Extrait fourni =
»»
Le dernier détective de Robert Crais

Présentation de l’éditeur :

« C’est le moment de payer pour ce que tu as fait ! » La sentence, assénée par un mystérieux interlocuteur au détective Elvis Cole, agit comme une grenade dégoupillée : quelques minutes plus tôt, Ben, le fils de sa fiancée, a été enlevé sous ses yeux. Très vite, pour la police, l’incompréhension laisse place à la suspicion. Aucune trace visible, aucun motif apparent. Quel crime a donc commis Cole pour que les siens se trouvent ainsi menacés ?
Epaulé par un duo de choc – le fidèle et impénétrable Joe Pike accompagné de Carol Starkey, inspecteur aux méthodes pour le moins explosives –, Elvis ne dispose plus que de 54 h 12 min pour prouver son innocence et retrouver le petit Ben, enseveli vivant…

Mon avis :

Je suis en train de lire beaucoup, beaucoup de romans de Robert Crais, et je dois dire que celui-ci est un des meilleurs. Pour quelles raisons ?
Déjà, l’intrigue est resserrée en un laps de temps très court. En cas d’enlèvement, le temps est compté, Elvis, aidé de Joe Pike, fera tout son possible et même plus pour sauver Ben, le fils de sa compagne. Ce dernier a été kidnappé par esprit de vengeance : il paierai pour ce qu’Elvis a fait au Vietnam, des années plus tôt.
Du coup, l’on en apprend un peu plus sur le passé d’Elvis – avant qu’il ne soit le meilleur détective du monde. Nous sommes ainsi plongé dans ce qui constitue un lieu commun dans la littérature ou les séries américaines : le passage du héros à l’armée, à la guerre. L’Amérique tient à son armée. Cependant… Elvis, en dépit des décorations qu’il a reçues et que nous découvrons en même temps que Ben ne se considère pas comme un héros, mais comme quelqu’un qui a survécu, qui a vu l’horreur, l’a traversé, et en est revenu vivant – contrairement à ses amis. On oublie trop souvent que l’armée était présentée (y compris en France) comme une solution pour les garçons qui avaient besoin d’être recadrés, voire une solution si l’on ne trouvait pas de travail. Robert Crais, dans son récit, distingue bien les soldats qui ont vécu le pire – non, la guerre n’est pas propre – et ceux qui ont commis le pire, et continueront. Il est toujours des guerres, même si on ne les connaît pas.
««
Questions à traiter =
1/ Reproduisez tel quel le passage du texte sur Le dernier détective qui va de "Présentation de l’éditeur" jusqu'à "ainsi menacés ?" inclus.
2/ Dans le texte sur Le dernier détective, condensez sous forme de liste le paragraphe commençant par « C'est le moment de payer » en conservant ses faits essentiels.
Les enregistrements n'ont aucun rapport avec le texte sur Le dernier détective.

Entrées de données extraites =
»»
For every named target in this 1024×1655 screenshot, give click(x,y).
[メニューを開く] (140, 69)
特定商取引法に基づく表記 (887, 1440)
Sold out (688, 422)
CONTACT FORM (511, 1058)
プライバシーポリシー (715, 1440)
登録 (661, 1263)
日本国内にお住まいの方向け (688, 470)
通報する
««
Réponses dans l'ordre =
1/
Présentation de l’éditeur :

« C’est le moment de payer pour ce que tu as fait ! » La sentence, assénée par un mystérieux interlocuteur au détective Elvis Cole, agit comme une grenade dégoupillée : quelques minutes plus tôt, Ben, le fils de sa fiancée, a été enlevé sous ses yeux. Très vite, pour la police, l’incompréhension laisse place à la suspicion. Aucune trace visible, aucun motif apparent. Quel crime a donc commis Cole pour que les siens se trouvent ainsi menacés ?

2/
- Un mystérieux interlocuteur lance au détective Elvis Cole : « C'est le moment de payer pour ce que tu as fait ! »
- Quelques minutes plus tôt, Ben, le fils de sa fiancée, a été enlevé sous ses yeux.
- Pour la police, l'incompréhension cède vite la place à la suspicion.
- On ne relève aucune trace visible et aucun motif apparent.
- Une question reste posée : quel crime Cole a-t-il commis pour que ses proches soient ainsi menacés ?